Newspapers were the Internet of the 1930s . . . and just because it was in the newspapers doesn’t mean it was true. If they’re telling the truth, millions of people heard the broadcast; they tuned in well after the disclaimer that it was a work of fiction, changing the radio station only when another popular program had ended.
Unfortunately, as good a story as it is, it’s not true. There were no documented cases of people dropping dead from stress-related heart attacks, there were no actual traffic jams and car accidents, and there was no mass exodus from any of the locations named in the broadcast as the site of alien invasion.
C.E. Hooper was a ratings company, and on the night of the infamous broadcast they were calling hundreds of homes across America to see what they were listening to. Of the 5,000 homes surveyed, only about 2 percent of them were tuned in to War of the Worlds; this was largely because there was a hugely popular show on another station at the same time: The Chase and Sanborn Hour. Extrapolating that data, that still suggests that a very small percentage of the population was even listening, and that small percentage is made even smaller by a number of CBS affiliate stations pre-empting the broadcast in favor of other programming.
In fact, CBS was so concerned about the newspaper headlines that followed the broadcast that they commissioned their own survey to see how many of their listeners were inconvenienced by the radio drama. The answer? Not many.
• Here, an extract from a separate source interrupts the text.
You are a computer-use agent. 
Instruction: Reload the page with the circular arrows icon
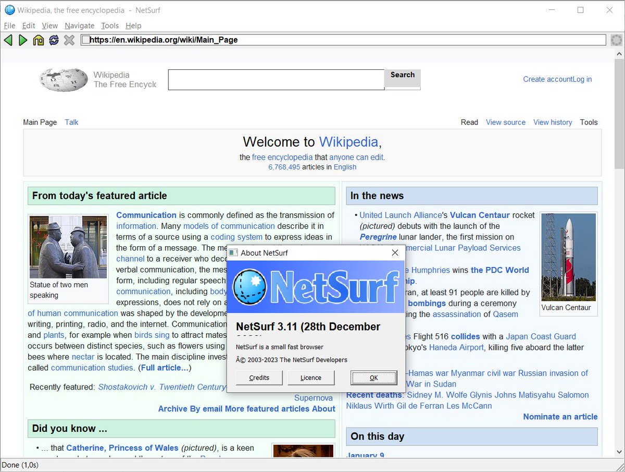tap(54, 40)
Fact-checking that followed some of the newspapers’ claims about people being injured or hospitalized proved the stories inaccurate. No deaths were ever reported from the mass panic and evacuations. In fact, in the published memoirs of the New York Daily News radio editor, he recalls how deadly quiet the streets were in New York City on the night of the broadcast—a far cry from the legendary thousands of people that supposedly took to the streets thinking that the aliens were coming.
So where did the myth come from?
Newspaper editors saw a brilliant way to take a stab at the growing competition—radio. Radio was the new, up-and-coming thing, and it was taking a big piece of advertising revenue away from print media. And more than that, they also saw a way to increase their sales. Who would pass by a newsstand without picking up the latest edition with more information on this widespread panic about a Martian invasion?
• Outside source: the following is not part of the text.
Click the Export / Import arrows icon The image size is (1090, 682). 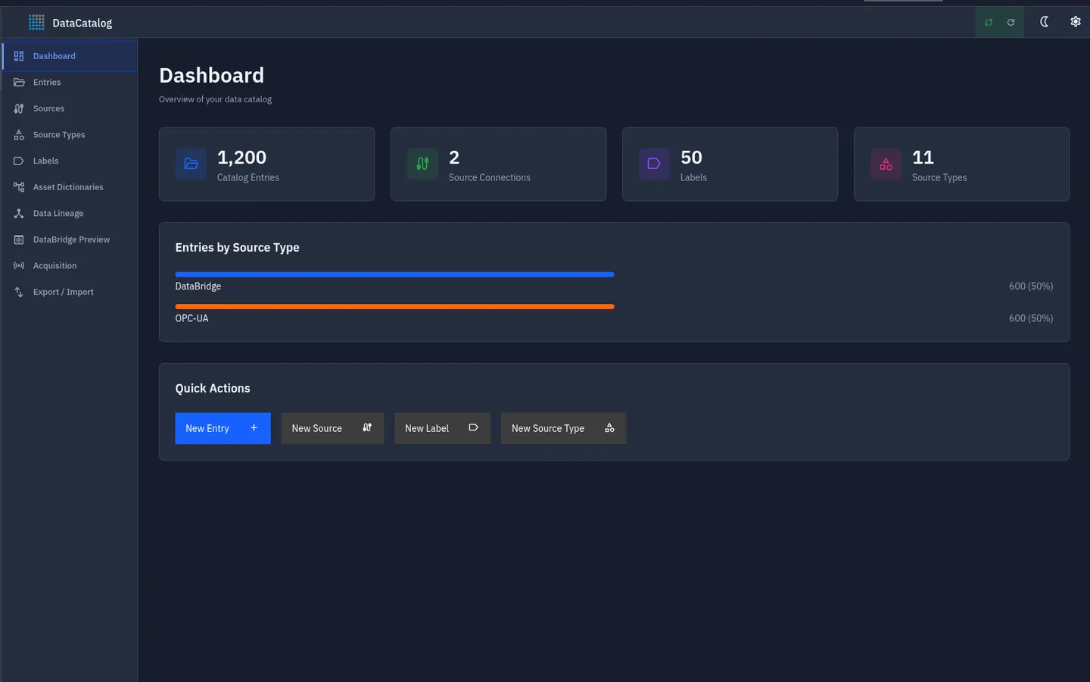(x=18, y=292)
Most of the stories that were run came off the wire services, growing in scale and severity with each re-telling. Once the headlines were on newsstands across the country, more and more people were saying that they had tuned in, that they, too, had been frightened by the broadcast, and they’d thought it was real.
Apparently, many newspaper editors missed the irony of spreading these falsified stories to demonstrate what an unreliable news source the radio really was.